O ministro da Saúde, Manuel Pizarro, defendeu hoje em Olhão que a sua proposta de aumentos salariais dos médicos até 50 por cento não pode ser desvalorizada, convidando-os a aproximarem-se da posição do governo.
«Eu acho que todos os portugueses e os médicos, incluindo, têm consciência de que quando nós estamos a propor aumentos salariais, que são nuns casos de 23 por cento, noutros casos de 32 por cento e, noutros casos, […] o aumento é mesmo de 50 por cento.
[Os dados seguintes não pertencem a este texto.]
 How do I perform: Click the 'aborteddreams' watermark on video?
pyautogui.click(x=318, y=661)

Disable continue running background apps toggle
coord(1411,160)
Não estamos a falar de aumentos que se possam desvalorizar», disse Manuel Pizarro a dois dias de uma ronda de negociações prevista para quinta-feira com os representantes dos médicos.
À margem de uma visita à Unidade de Saúde Familiar Lendas de Olhão, no Centro de Saúde desta cidade algarvia, o responsável governamental assegurou que irá ainda elaborar «um documento com maior detalhe técnico» do que aquele que já foi distribuído e considerou não é a falta desse texto «que impedirá a conclusão das negociações», que espera que irão chegar a «bom termo».
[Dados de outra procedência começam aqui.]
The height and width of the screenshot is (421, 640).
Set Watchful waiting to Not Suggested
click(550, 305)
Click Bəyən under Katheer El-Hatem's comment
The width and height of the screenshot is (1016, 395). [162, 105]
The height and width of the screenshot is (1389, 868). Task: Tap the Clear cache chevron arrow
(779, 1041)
O ministro recordou que «para haver um entendimento tem que haver uma aproximação de ambas as partes».
»A mim não me agrada a ideia de haver greve enquanto se está a negociar, mas respeito naturalmente o direito das pessoas pensarem de outra forma», disse Manuel Pizarro, acrescentando que o país vive «numa sociedade democrática onde as pessoas têm direito à greve».
A Federação Nacional dos Médicos (Fnam) convocou para hoje e quarta-feira uma greve nacional e acusou na segunda-feira o ministro da Saúde de «empurrar o país para uma tragédia anunciada» com risco de mortes.
A Fnam considerou ainda que a proposta do governo para aqueles profissionais está «cheia de desigualdades».
«O [ministro da Saúde] doutor Manuel Pizarro infelizmente está a empurrar o país para uma tragédia anunciada onde podem acontecer mortes, onde podem acontecer outras tragédias e a responsabilidade é inteiramente do governo se nada fizer ou não incorporar o que os médicos têm neste processo negocial», acusou a presidente da Fnam, Joana Bordalo e Sá, no final de uma reunião de urgência do Fórum Médico no Porto.
No final da mesma reunião, o presidente do Sindicato Independente dos Médicos (SIM) alertou que os sindicatos ainda não conhecem a proposta do executivo e que apesar de alguma abertura «há ainda um oceano a separar as duas partes».
«Estamos muitíssimo preocupados com o desenvolver da situação, houve, de facto, naquela reunião [na quinta-feira entre o ministro da Saúde e os sindicatos dos médicos], alguma abertura mas ainda nos separa um oceano para chegarmos a um eventual acordo», disse Jorge Roque da Cunha.
Para o sindicalista, «não basta o governo anunciar uma proposta, é preciso que haja medidas concretas em relação àquilo que é anunciado por parte do governo. Estamos a três dias da reunião e ainda não temos os documentos concretos», criticou.
Segundo Joana Bordalo e Sá, a Fnam quer uma proposta por escrito e quer «conhecer o que o governo resolveu legislar unilateralmente em Conselhos de Ministros sobre o novo regime de dedicação plena e a questão das Unidades de Saúde familiar».